Adult male germ-free C57BL/6J mice were colonized with one bacterial strain, as indicated, or were maintained as germ-free. Two weeks after gavage, mice were sacrificed. Cells from the colonic lamina propria were prepared, and FoxP3, Nrp1, and CD103 expression were assessed in CD4+ T cells by flow cytometry. (A) Frequency of FoxP3+ cells among CD4+ T cells in germ-free versus monocolonized mice (n = 4 to 21 animals per group). (B) Total numbers of CD4+ FoxP3+ T cells for the indicated monocolonized or germ-free mice (n = 10 to 16 animals per group). (C) Frequency of Nrp1lo/− cells among colonic FoxP3+CD4+ T cells in germ-free versus monocolonized mice (n = 5 to 16 animals per group). (D) Frequency of CD103+ cells among colonic FoxP3+CD4+ T cells recovered from germ-free or monocolonized mice (n = 5 to 11 animals per group). Horizontal lines in (A), (C), and (D) represent the mean, and each point represents an individual mouse. Bars in (B) represent the mean, and error bars show SEM. The statistical significance of difference observed between germ-free and colonized animals was determined using a two-tailed unpaired Student’s t test. *P < 0.05; **P < 0.01; ***P < 0.001; ****P < 0.0001. (E) Representative flow cytometry plots showing Nrp1 expression in FoxP3+CD4+ T cells recovered from the colonic lamina propria of germ-free versus monocolonized animals. The percentages shown represent frequency in the gate. Isotype staining (control) was performed on a mixture of colonic lamina propria cells from all groups.

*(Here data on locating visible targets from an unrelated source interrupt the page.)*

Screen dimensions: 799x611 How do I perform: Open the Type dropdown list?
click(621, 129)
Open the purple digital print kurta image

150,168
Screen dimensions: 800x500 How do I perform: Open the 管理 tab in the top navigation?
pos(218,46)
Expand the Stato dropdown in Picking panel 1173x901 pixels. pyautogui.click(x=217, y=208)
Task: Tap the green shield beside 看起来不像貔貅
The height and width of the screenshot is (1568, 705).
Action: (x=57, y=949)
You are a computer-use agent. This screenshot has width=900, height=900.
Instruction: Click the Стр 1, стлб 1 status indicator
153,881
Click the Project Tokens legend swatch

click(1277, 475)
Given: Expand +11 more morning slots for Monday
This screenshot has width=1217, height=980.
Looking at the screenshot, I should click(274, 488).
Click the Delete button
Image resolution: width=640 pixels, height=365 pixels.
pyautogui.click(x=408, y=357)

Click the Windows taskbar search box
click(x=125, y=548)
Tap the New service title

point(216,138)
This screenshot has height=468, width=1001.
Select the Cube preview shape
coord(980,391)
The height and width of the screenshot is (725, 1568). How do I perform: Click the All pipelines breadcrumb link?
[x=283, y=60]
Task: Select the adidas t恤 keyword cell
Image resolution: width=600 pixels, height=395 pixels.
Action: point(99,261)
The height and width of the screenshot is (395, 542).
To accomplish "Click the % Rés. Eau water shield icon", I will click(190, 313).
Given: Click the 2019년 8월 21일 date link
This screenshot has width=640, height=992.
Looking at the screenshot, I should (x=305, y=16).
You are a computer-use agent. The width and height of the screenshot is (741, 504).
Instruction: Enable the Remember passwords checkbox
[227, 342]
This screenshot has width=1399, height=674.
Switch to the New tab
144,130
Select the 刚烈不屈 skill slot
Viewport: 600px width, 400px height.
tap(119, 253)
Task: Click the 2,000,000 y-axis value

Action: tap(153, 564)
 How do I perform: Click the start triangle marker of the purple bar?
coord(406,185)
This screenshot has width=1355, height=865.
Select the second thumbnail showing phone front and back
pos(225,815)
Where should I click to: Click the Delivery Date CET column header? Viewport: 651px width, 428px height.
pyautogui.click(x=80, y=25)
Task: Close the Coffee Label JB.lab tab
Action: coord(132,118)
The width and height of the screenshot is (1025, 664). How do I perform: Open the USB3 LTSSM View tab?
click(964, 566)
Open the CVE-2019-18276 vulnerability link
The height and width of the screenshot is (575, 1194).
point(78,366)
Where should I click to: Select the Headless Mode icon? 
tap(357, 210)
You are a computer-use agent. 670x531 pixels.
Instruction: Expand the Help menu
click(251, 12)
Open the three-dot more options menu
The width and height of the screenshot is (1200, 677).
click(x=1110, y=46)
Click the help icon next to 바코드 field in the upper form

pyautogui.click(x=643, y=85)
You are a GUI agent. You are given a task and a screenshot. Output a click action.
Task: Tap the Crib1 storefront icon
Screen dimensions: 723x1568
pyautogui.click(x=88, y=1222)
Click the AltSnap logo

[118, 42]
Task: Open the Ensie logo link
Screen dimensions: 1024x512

Each Bacteroides strain resulted in significant increases in the proportions of FoxP3+ Tregs among CD4+ T cells in the colon lamina propria (Fig. 4A and fig. S5A; see table S9 for P values). The extent of increase was not significantly correlated with the densities of colonization of these strains (P = 0.26, Pearson’s correlation). Although monocolonization with P. distasonis led to a significant increase in Tregs compared to germ-free controls, colonization with O. splanchnicus, which, like P. distasonis, is in the family Porphyromonadaceae, did not produce a significant effect (P = 0.593, two-tailed unpaired Student’s t test; these differences did not correlate with fecal biomass). E. coli also directed a significant increase in Treg frequency (P = 0.021, two-tailed unpaired Student’s t test), whereas, as expected, our negative control C. aerofaciens did not lead to significant changes (Fig. 4A and table S9; P = 0.132, two-tailed unpaired Student’s t test). Further characterization of the response to B. caccae and B. thetaiotaomicron revealed that the observed relative increase in colonic Tregs was accompanied by absolute increases in the number of these cells compared to germ-free controls (Fig. 4B; P = 6.01 × 10−10 and 1.62 × 10−10, respectively, two-tailed unpaired Student’s t test). Moreover, other gut-derived strains of each of these two species obtained from the American Type Culture Collection (ATCC), and thus representing different donors than the individual used to produce our culture collection, also drove significant increases in the proportions of colonic Tregs (Fig. 4A). Our culture collection did not contain any members of the Clostridia, which have recently been shown to be potent inducers of colonic Treg accumulation when administered as a multi-strain consortium. However, these studies documented that monocolonization with most of the Clostridia strains isolated did not lead to increases in Tregs (16).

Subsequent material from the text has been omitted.